Hello Michael and Greg,
I have pulled the drools head, made the patch that Greg suggested (thanks Greg!) and
deployed the drools-core jar with my app. Prior to this change, I was able to reproduce
the deadlock - verified in the debugger and in exactly the same place as my earlier post -
roughly 50% of the time. I have tried the same test scenario, now, 10 times with no
failures.
From what I can tell, this problem will easily happen every time that
I am already in the 'delayed execution' code created by the rule with the
'duration()' qualifier and, at the same time, I get a new 'fact' and
attempt to insert it. Knowing this, I can probably come up with a simpler test case.
I'll give it a shot.
Thanks, again, to you both for the quick responses.
Edward
-----Original Message-----
From: rules-dev-bounces(a)lists.jboss.org [mailto:rules-dev-bounces@lists.jboss.org] On
Behalf Of Michael Neale
Sent: Wednesday, November 04, 2009 2:26 AM
To: Rules Dev List
Subject: Re: [rules-dev] Deadlock in the Drools core - Drools 5.0 - any suggestions for
resolution?
ha - was just musing with someone the other day who uses "duration"

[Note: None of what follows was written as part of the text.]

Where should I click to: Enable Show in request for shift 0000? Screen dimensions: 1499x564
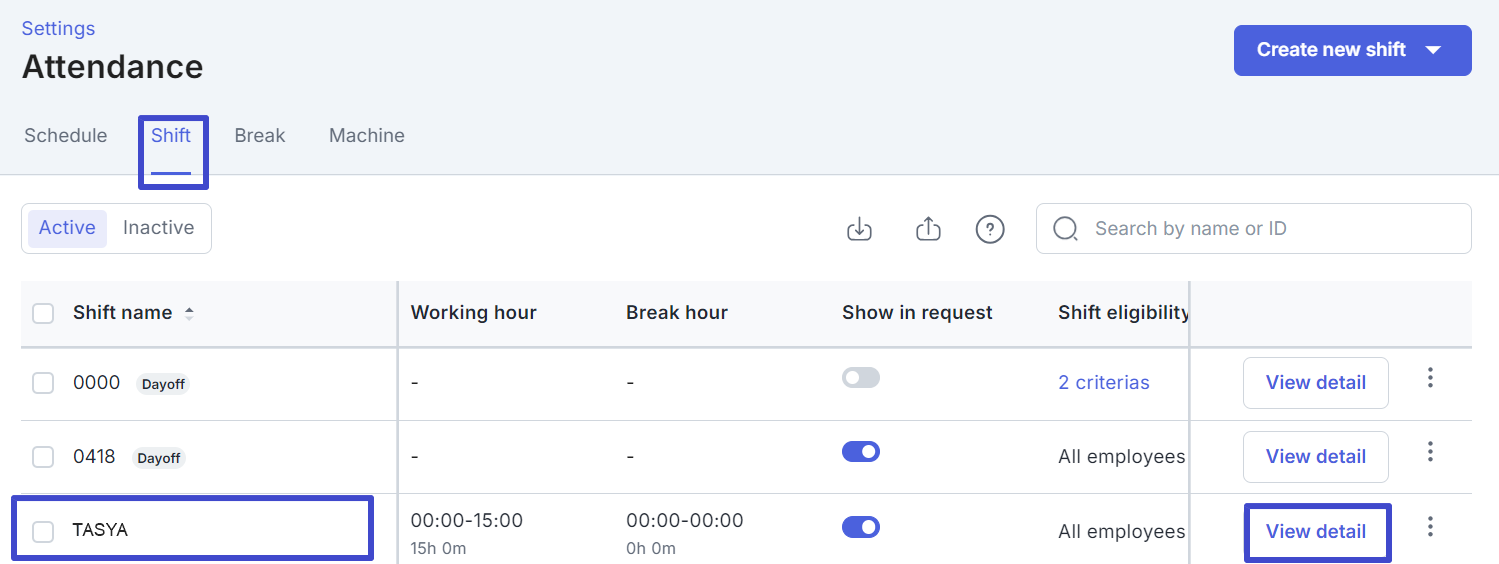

anymore ;) I guess its still useful to people !
I would say that the "duration" codebase is probably fairly "old" -
in
the sense that it probably pre-dates the availability of
j.u.concurrent (which was java 5 I think? ) - so please try out that
patch, if it works, we can probably pull it in (hoping Edson can take
a look).
On Wed, Nov 4, 2009 at 4:43 PM, Greg Barton <greg_barton(a)yahoo.com> wrote:
Well, I'm not sure how to avoid the deadlock without changing the
drools codebase. I was, however, able to change the type of
AbstractWorkingMemory.actionQueue to java.util.concurrent.ConcurrentLinkedQueue and remove
the synchronization over the queue with no apparent ill effects. (Two tests failed for
drools-core, but they failed whether the change was made or not.) Also I don't like
the fact that the current code synchronizes on actionQueue, but then exposes it outside
the class through the getActionQueue() method, where access can be unsynchronized.
Changing it to ConcurrentLinkedQueue makes it safe to expose externally. (Not to mention
that the lock can be stolen externally with the current code.)
diff attached. If you can run drools compiled from trunk, apply the diff and see if it
resolves the deadlock. If it does it's up to the drools devs as to whether the change
should be made. I'm just hacking about. :P
--- On Tue, 11/3/09, Edward Archibald <edward.archibald(a)continuent.com> wrote:
> From: Edward Archibald <edward.archibald(a)continuent.com>
> Subject: [rules-dev] Deadlock in the Drools core - Drools 5.0 - any suggestions for
resolution?
> To: "rules-dev(a)lists.jboss.org" <rules-dev(a)lists.jboss.org>
> Date: Tuesday, November 3, 2009, 9:41 PM
>
> I found the following deadlock which is, apparently, due to
> the concurrent execution
> of a task for a 'delayed' rule with a concurrently
> executing application thread attempting to get access to a
> 'global'. Any recommendations for avoiding this type
> of deadlock besides not using rules with 'duration()' etc.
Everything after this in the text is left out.